Phosphoinositide-3-kinases (PI3Ks) are important oncol. targets due to the deregulation of this signaling pathway in a wide variety of human cancers. Herein we describe the structure guided optimization of a series of 2-morpholino, 4-substituted, 6-heterocyclic pyrimidines where the pharmacokinetic properties were improved by modulating the electronics of the 6-position heterocycle, and the overall druglike properties were fine-tuned further by modification of the 4-position substituent. The resulting 2,4-bismorpholino 6-heterocyclic pyrimidines are potent class I PI3K inhibitors showing mechanism modulation in PI3K dependent cell lines and in vivo efficacy in tumor xenograft models with PI3K pathway deregulation (A2780 ovarian and U87MG glioma). These efforts culminated in the discovery of 15 (NVP-BKM120), currently in Phase II clin. trials for the treatment of cancer. In addition to this study using 4-Methyl-5-(4,4,5,5-tetramethyl-1,3,2-dioxaborolan-2-yl)pyrimidin-2-amine, there are many other studies that have used 4-Methyl-5-(4,4,5,5-tetramethyl-1,3,2-dioxaborolan-2-yl)pyrimidin-2-amine(cas: 944401-55-2Computed Properties of C11H18BN3O2) was used in this study.

4-Methyl-5-(4,4,5,5-tetramethyl-1,3,2-dioxaborolan-2-yl)pyrimidin-2-amine(cas: 944401-55-2) belongs to pyrimidine. The pyrimidine ring system has wide occurrence in nature as substituted and ring fused compounds and derivatives, including the nucleotides cytosine, thymine and uracil, thiamine (vitamin B1) and alloxan. Computed Properties of C11H18BN3O2

Referemce:
Pyrimidine | C4H4N2 – PubChem,
Pyrimidine – Wikipedia

Formula: C6H6BrClN2On October 31, 1989 ,《Studies on pyrimidine derivatives. XLI. Palladium-catalyzed cross-coupling reaction of halopyrimidines with aryl- and vinyltributylstannanes》 appeared in Chemical & Pharmaceutical Bulletin. The author of the article were Kondo, Yoshinori; Watanabe, Ryo; Sakamoto, Takao; Yamanaka, Hiroshi. The article conveys some information:

The arylation of 2-, 4-, and 5-halopyrimidines with aryltributylstannanes in the presence of dichlorobis(triphenylphosphine)palladium was investigated with successful results. The reaction can be expanded to the synthesis of 2-, 4-, and 5-vinylpyrimidines with generality. Thus the reaction of pyrimidine I (R = Cl) with R1SnBu3 (R1 = Ph, 2-thienyl, vinyl) gave I (R = R1). After reading the article, we found that the author used 5-Bromo-4-chloro-2,6-dimethylpyrimidine(cas: 69696-35-1Formula: C6H6BrClN2)

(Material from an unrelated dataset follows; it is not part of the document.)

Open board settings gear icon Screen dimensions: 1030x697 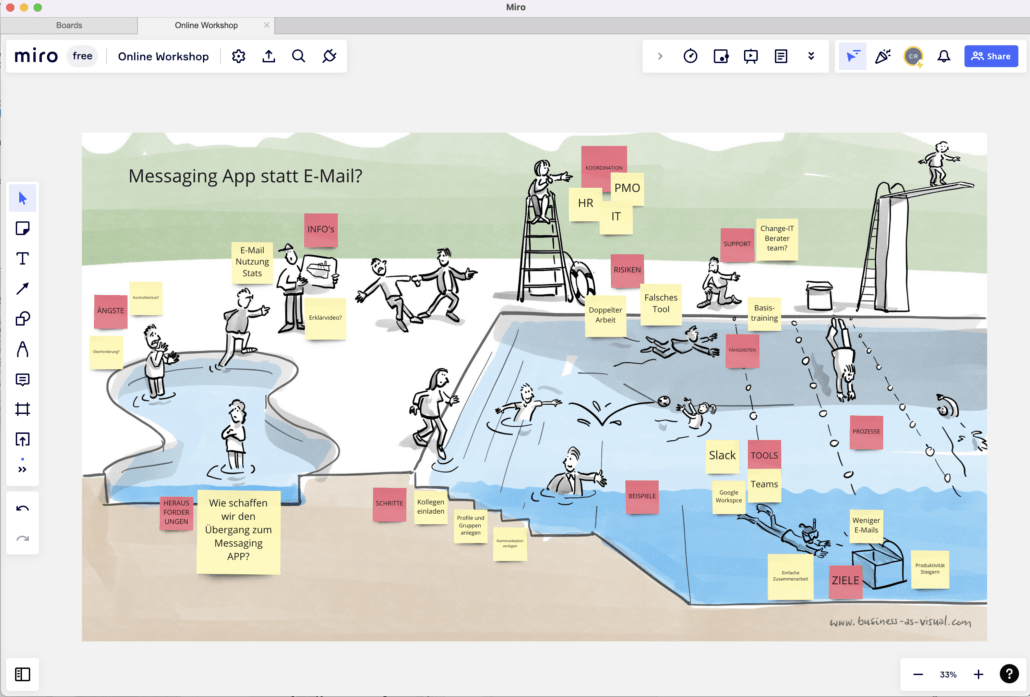pos(238,56)
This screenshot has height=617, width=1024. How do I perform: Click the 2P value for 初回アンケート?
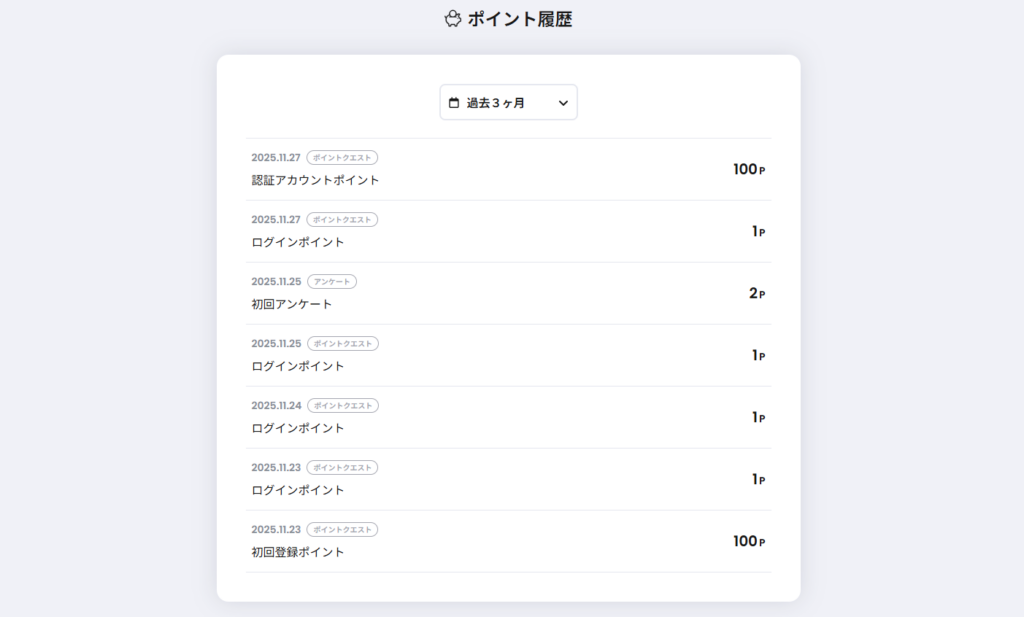(x=756, y=293)
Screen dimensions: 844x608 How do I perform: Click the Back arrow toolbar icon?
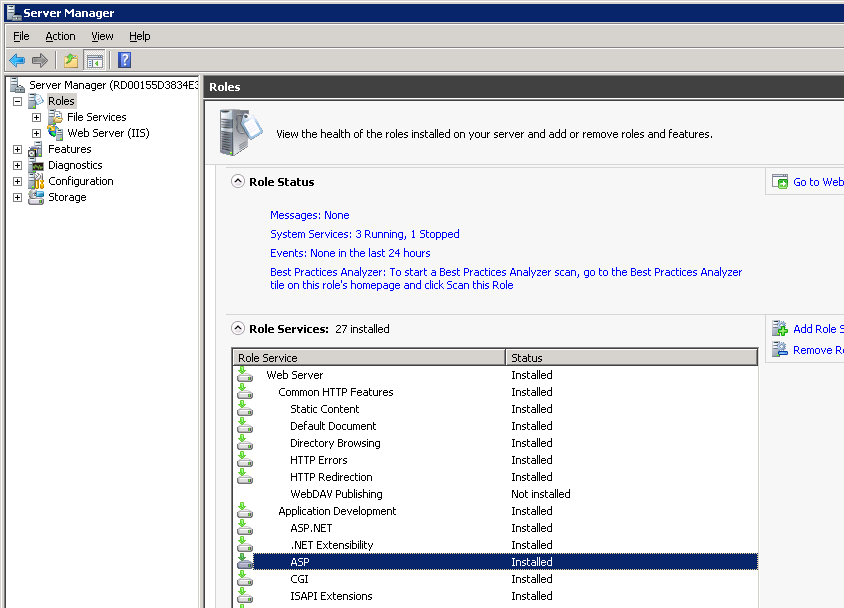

5-Bromo-4-chloro-2,6-dimethylpyrimidine(cas: 69696-35-1) is a member of organic chlorides. Organic chlorides are compounds containing a carbon-chlorine bond, which are widely used in the oil field as a wax dissolver. They are generally not present in crude oils and are typically the result of additives, cleaning solutions or chemicals used for oil recovery.Formula: C6H6BrClN2

Referemce:
Pyrimidine | C4H4N2 – PubChem,
Pyrimidine – Wikipedia

Sutherlin, Daniel P.; Sampath, Deepak; Berry, Megan; Castanedo, Georgette; Chang, Zhigang; Chuckowree, Irina; Dotson, Jenna; Folkes, Adrian; Friedman, Lori; Goldsmith, Richard; Heffron, Tim; Lee, Leslie; Lesnick, John; Lewis, Cristina; Mathieu, Simon; Nonomiya, Jim; Olivero, Alan; Pang, Jodie; Prior, Wei Wei; Salphati, Laurent; Sideris, Steve; Tian, Qingping; Tsui, Vickie; Wan, Nan Chi; Wang, Shumei; Wiesmann, Christian; Wong, Susan; Zhu, Bing-Yan published an article on February 11 ,2010. The article was titled 《Discovery of (Thienopyrimidin-2-yl)aminopyrimidines as Potent, Selective, and Orally Available Pan-PI3-Kinase and Dual Pan-PI3-Kinase/mTOR Inhibitors for the Treatment of Cancer》, and you may find the article in Journal of Medicinal Chemistry.Application In Synthesis of 4-Methyl-5-(4,4,5,5-tetramethyl-1,3,2-dioxaborolan-2-yl)pyrimidin-2-amine The information in the text is summarized as follows:

The PI3K/AKT/mTOR pathway has been shown to play an important role in cancer. Starting with compounds I and 2 (GDC-0941) as templates, (thienopyrimidin-2-yl)aminopyrimidines were discovered as potent inhibitors of PI3K or both PI3K and mTOR. Structural information derived from PI3Kγ-ligand cocrystal structures of I and 2 were used to design inhibitors that maintained potency for PI3K yet improved metabolic stability and oral bioavailability relative to I. The addition of a single Me group to the optimized 5 resulted in 21, which had significantly reduced potency for mTOR. The lead compounds 5 (GNE-493) and 21 (GNE-490) have good pharmacokinetic (PK) parameters, are highly selective, demonstrate knock down of pathway markers in vivo, and are efficacious in xenograft models where the PI3K pathway is deregulated. Both compounds were compared in a PI3Kα mutated MCF7.1 xenograft model and were found to have equivalent efficacy when normalized for exposure. In the experiment, the researchers used many compounds, for example, 4-Methyl-5-(4,4,5,5-tetramethyl-1,3,2-dioxaborolan-2-yl)pyrimidin-2-amine(cas: 944401-55-2Application In Synthesis of 4-Methyl-5-(4,4,5,5-tetramethyl-1,3,2-dioxaborolan-2-yl)pyrimidin-2-amine)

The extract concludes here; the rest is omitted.